August 8, 2008
Georgian tanks and infantry, aided by Israeli military advisers, captured the capital of breakaway South Ossetia, Tskhinvali, early Friday, Aug. 8, bringing the Georgian-Russian conflict over the province to a military climax.
Russian prime minister Vladimir Putin threatened a “military response.”
Former Soviet Georgia called up its military reserves after Russian warplanes bombed its new positions in the renegade province.
In Moscow’s first response to the fall of Tskhinvali, president Dimitry Medvedev ordered the Russian army to prepare for a national emergency after calling the UN Security Council into emergency session early Friday.

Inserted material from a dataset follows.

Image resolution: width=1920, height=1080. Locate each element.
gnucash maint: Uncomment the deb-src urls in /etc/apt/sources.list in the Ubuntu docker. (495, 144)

Reinforcements were rushed to the Russian “peacekeeping force” present in the region to support the separatists.
Georgian tanks entered the capital after heavy overnight heavy aerial strikes, in which dozens of people were killed.
Lado Gurgenidze, Georgia’s prime minister, said on Friday that Georgia will continue its military operation in South Ossetia until a “durable peace” is reached. “As soon as a durable peace takes hold we need to move forward with dialogue and peaceful negotiations.”

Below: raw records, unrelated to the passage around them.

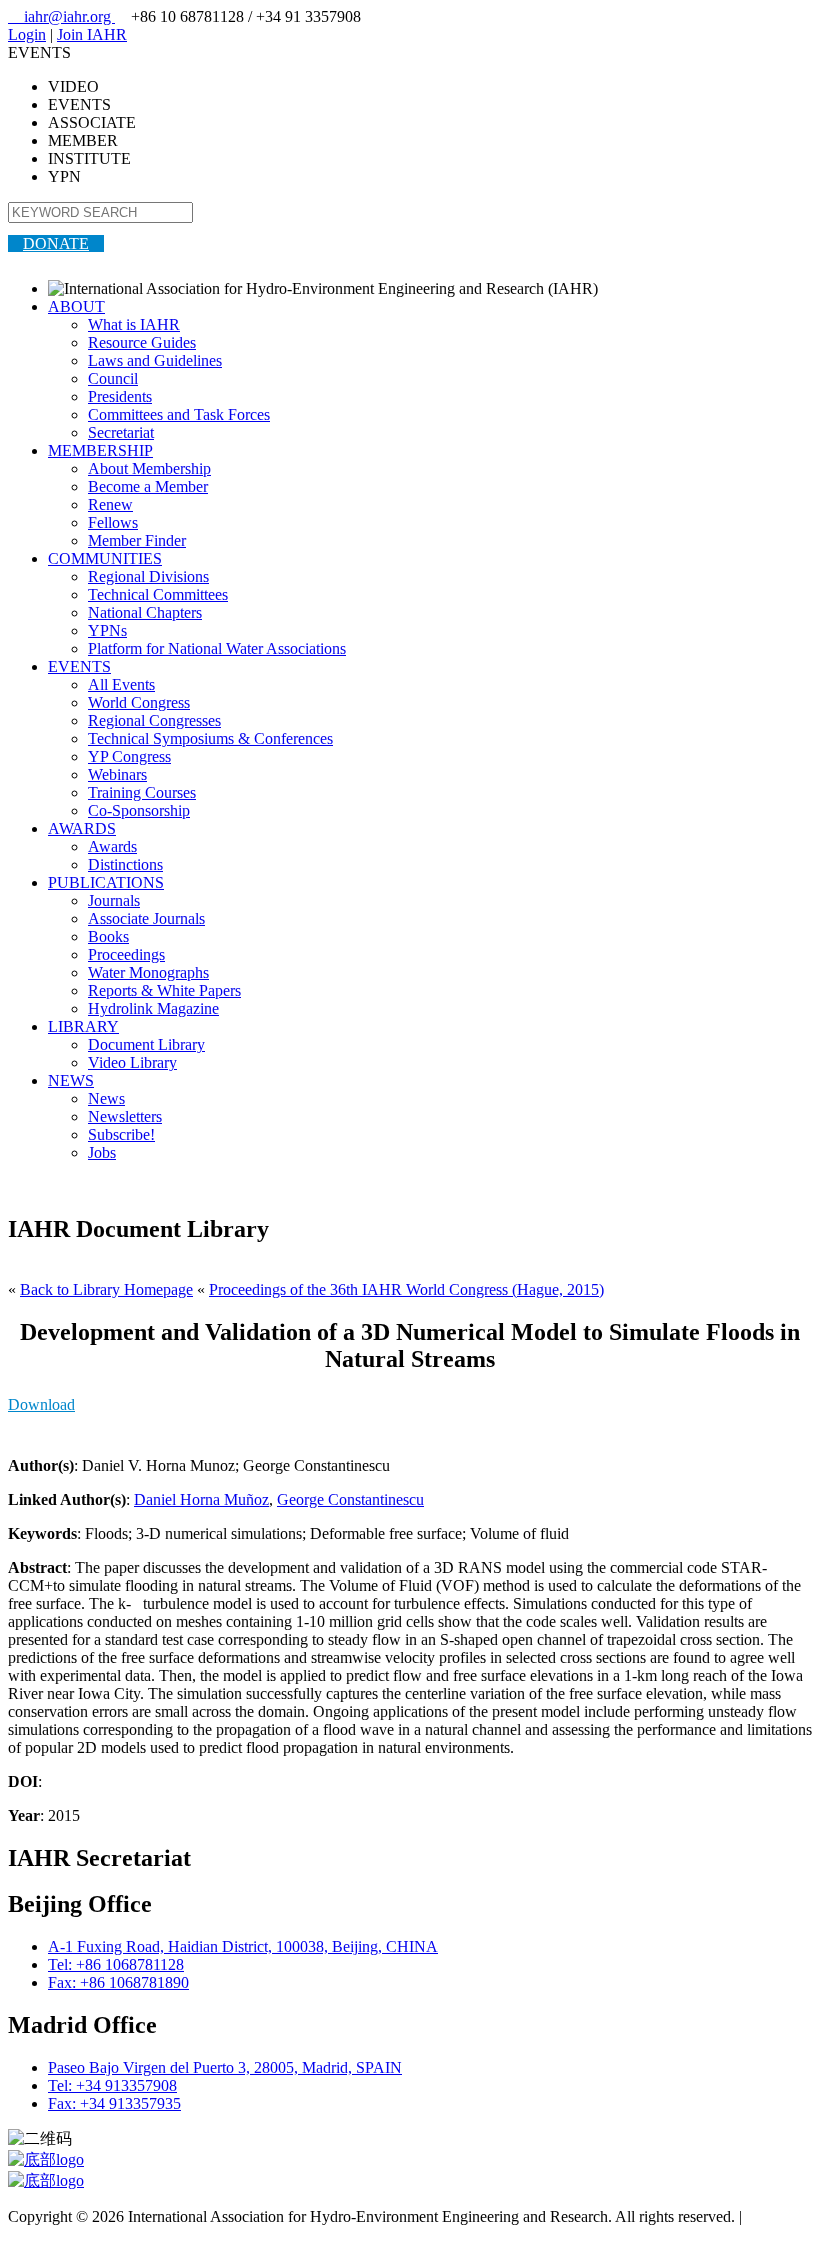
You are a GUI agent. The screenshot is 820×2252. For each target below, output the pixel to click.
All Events (121, 684)
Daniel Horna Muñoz (201, 1499)
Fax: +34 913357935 (114, 2103)
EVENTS (79, 666)
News (106, 1098)
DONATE (56, 243)
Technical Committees (158, 594)
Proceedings (126, 954)
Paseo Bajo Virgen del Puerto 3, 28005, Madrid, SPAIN (225, 2067)
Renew (110, 504)
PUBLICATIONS (106, 882)
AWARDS (82, 828)
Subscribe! (121, 1134)
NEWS (71, 1080)
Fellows (113, 522)
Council (113, 378)
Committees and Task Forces (179, 414)
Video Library (132, 1062)
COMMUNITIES (105, 558)
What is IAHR (134, 324)
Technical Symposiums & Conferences (210, 738)
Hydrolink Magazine (153, 1008)
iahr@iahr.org (61, 16)
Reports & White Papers (164, 990)
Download (41, 1404)
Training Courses (142, 792)
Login (27, 34)
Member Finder (137, 540)
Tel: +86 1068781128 (116, 1964)
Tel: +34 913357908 (112, 2085)
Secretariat (121, 432)
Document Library (146, 1044)
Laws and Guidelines (155, 360)
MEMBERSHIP (100, 450)
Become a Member (148, 486)
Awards (112, 846)
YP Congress (129, 756)
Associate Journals (146, 918)
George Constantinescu (350, 1499)
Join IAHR (92, 34)
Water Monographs (148, 972)
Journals (114, 900)
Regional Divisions (148, 576)
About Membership (149, 468)
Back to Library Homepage (106, 1289)
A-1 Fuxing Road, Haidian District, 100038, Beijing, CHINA (243, 1946)
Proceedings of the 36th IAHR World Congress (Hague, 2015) (406, 1289)
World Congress (139, 702)
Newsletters (125, 1116)
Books (108, 936)
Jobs (102, 1152)
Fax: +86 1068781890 (118, 1982)
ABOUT (76, 306)
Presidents (120, 396)
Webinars (117, 774)
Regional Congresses (154, 720)
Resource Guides (142, 342)
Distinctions (125, 864)
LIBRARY (83, 1026)
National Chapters (145, 612)
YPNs (107, 630)
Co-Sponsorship (139, 810)
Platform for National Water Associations (217, 648)
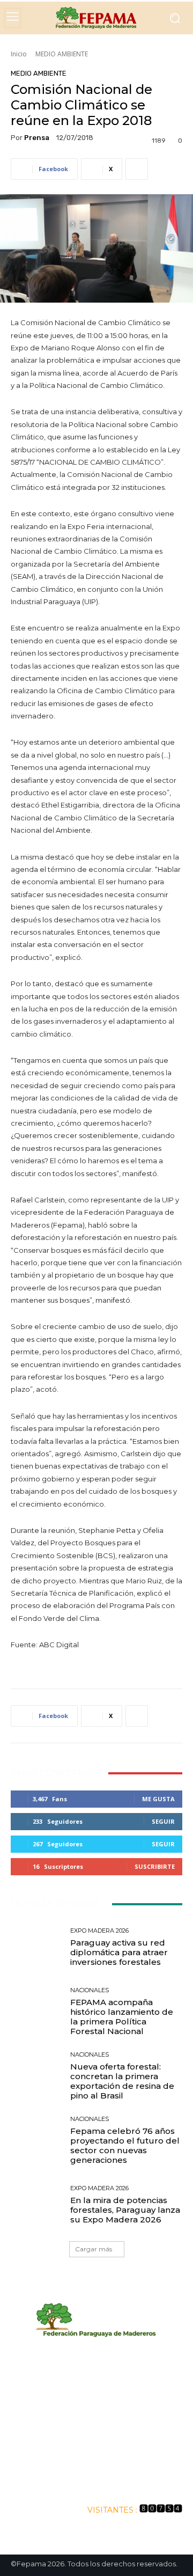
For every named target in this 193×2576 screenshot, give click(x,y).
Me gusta (158, 1799)
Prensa (36, 137)
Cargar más (93, 2249)
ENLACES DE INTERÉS (96, 2481)
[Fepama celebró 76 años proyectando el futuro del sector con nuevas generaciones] (36, 2140)
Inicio (19, 53)
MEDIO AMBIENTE (61, 53)
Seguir (163, 1821)
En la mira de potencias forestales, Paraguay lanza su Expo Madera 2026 (125, 2210)
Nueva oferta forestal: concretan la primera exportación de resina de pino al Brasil (122, 2081)
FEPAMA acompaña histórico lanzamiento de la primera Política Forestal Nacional (121, 2016)
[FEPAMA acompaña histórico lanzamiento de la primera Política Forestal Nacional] (36, 2011)
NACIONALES (89, 1990)
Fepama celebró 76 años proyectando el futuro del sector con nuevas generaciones (125, 2145)
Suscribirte (155, 1866)
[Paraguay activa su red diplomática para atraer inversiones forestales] (36, 1947)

DEBKAfile’s geopolitical experts note that on the surface level, the Russians are backing the separatists of S. Ossetia and neighboring Abkhazia as payback for the strengthening of American influence in tiny Georgia and its 4.5 million inhabitants. However, more immediately, the conflict has been sparked by the race for control over the pipelines carrying oil and gas out of the Caspian region.
The Russians may just bear with the pro-US Georgian president Mikhail Saakashvili’s ambition to bring his country into NATO. But they draw a heavy line against his plans and those of Western oil companies, including Israeli firms, to route the oil routes from Azerbaijan and the gas lines from Turkmenistan, which transit Georgia, through Turkey instead of hooking them up to Russian pipelines.
Saakashvili need only back away from this plan for Moscow to ditch the two provinces’ revolt against Tbilisi. As long as he sticks to his guns, South Ossetia and Abkhazia will wage separatist wars.
DEBKAfile discloses Israel’s interest in the conflict from its exclusive military sources:
Jerusalem owns a strong interest in Caspian oil and gas pipelines reach the Turkish terminal port of Ceyhan, rather than the Russian network. Intense negotiations are afoot between Israel Turkey, Georgia, Turkmenistan and Azarbaijan for pipelines to reach Turkey and thence to Israel’s oil terminal at Ashkelon and on to its Red Sea port of Eilat. From there, supertankers can carry the gas and oil to the Far East through the Indian Ocean.
Aware of Moscow’s sensitivity on the oil question, Israel offered Russia a stake in the project but was rejected.
Last year, the Georgian president commissioned from private Israeli security firms several hundred military advisers, estimated at up to 1,000, to train the Georgian armed forces in commando, air, sea, armored and artillery combat tactics. They also offer instruction on military intelligence and security for the central regime. Tbilisi also purchased weapons, intelligence and electronic warfare systems from Israel.
These advisers were undoubtedly deeply involved in the Georgian army’s preparations to conquer the South Ossetian capital Friday.
In recent weeks, Moscow has repeatedly demanded that Jerusalem halt its military assistance to Georgia, finally threatening a crisis in bilateral relations. Israel responded by saying that the only assistance rendered Tbilisi was “defensive.”
This has not gone down well in the Kremlin. Therefore, as the military crisis intensifies in South Ossetia, Moscow may be expected to punish Israel for its intervention.